O relatório foi publicado hoje pela Business Software Alliance (BSA). No Brasil, a taxa foi de 60%, contra 64% de 2005.

A elevada percentagem representa um prejuízo estimado em mais de US$ 3 bilhões para a indústria tecnológica, segundo dados proporcionados pela consultoria IDC, autora do estudo.

As perdas em nível mundial teriam sido de US$ 40 bilhões em 2006.

Os Estados Unidos contribuíram para o total de forma ostensiva.

Apesar de o país ter a taxa de pirataria mais baixa, também é o que registra maior volume, com US$ 7,3 bilhões.

A taxa de pirataria na América Latina caiu dois pontos percentuais em relação aos dados de 2005. Mas continua muito acima da média mundial de 35%.

Dos 19 mercados latino-americanos cobertos pelo estudo / estúdio, a pirataria cresceu em sete, desceu em oito e se manteve estável em quatro.

Os países da América Latina que contribuíram para o crescimento da taxa de pirataria em 2006 foram Venezuela (86%), El Salvador (82%), República Dominicana (79%), Panamá (74%), Chile (68%), Colômbia (59%) e o segmento identificado como "outros mercados latino-americanos" (83%).

Além do Brasil, os outros países com queda no índice foram Argentina (75%), Costa Rica (64%), Equador (67%), México (63%), Peru (71%), Bolívia (82%) e Paraguai (82%).

O resultado do Brasil é especialmente "destacável", disse à Efe Monserrat Durán, diretora para a América Latina da BSA. Ela ressaltou "os esforços impressionantes" do Governo.

"É uma boa notícia, sem dúvida.

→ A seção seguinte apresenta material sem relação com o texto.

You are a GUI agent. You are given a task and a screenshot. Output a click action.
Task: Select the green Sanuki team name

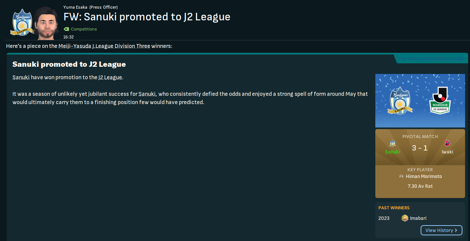point(392,152)
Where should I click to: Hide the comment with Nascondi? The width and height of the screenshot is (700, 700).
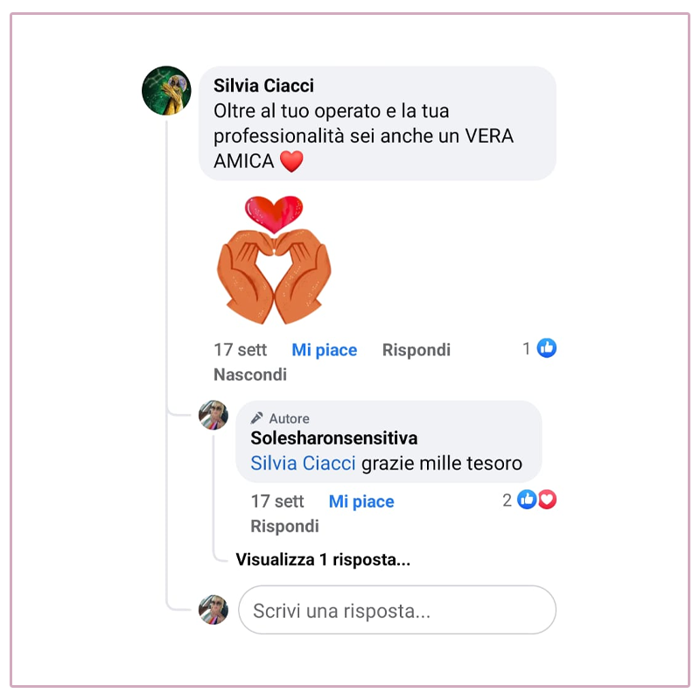click(250, 375)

O Governo realizou grandes avanços ao trabalhar diretamente com as companhias tecnológicas, além de destinar mais recursos à luta contra a pirataria", explicou.

O Brasil, apesar disso, foi o país sul-americano com maior volume de prejuízo estimado (cerca de US$ 1,2 bilhão) por causa da pirataria de software. No México, foram US$ 748 milhões; na Venezuela, US$ 307 milhões; e na Argentina, US$ 303 milhões.

"Ainda há muito trabalho a fazer para reduzir os inaceitáveis níveis de pirataria. O prejuízo tem um impacto negativo na criação de empregos na indústria tecnológica, na receita das empresas e nos recursos necessários para a inovação e o desenvolvimento de novas tecnologias", disse em comunicado o presidente da BSA, Robert Holleyman.

O estudo, além disso, revela que a taxa mundial de pirataria nos computadores pessoais manteve o nível nos últimos três anos, embora algumas regiões apresentem taxas superiores às da América Latina. Na Europa Oriental, o índice chega a 68%.

"A educação deve ser a medida prioritária para evitar este problema. Os tratados sobre direitos de propriedade intelectual e as leis devem ser cumpridos, mas existem algumas instituições que não fazem valer estes textos", comentou Durán.

A consultoria IDC é a principal empresa de pesquisa de mercados em nível mundial da indústria da tecnologia da informação.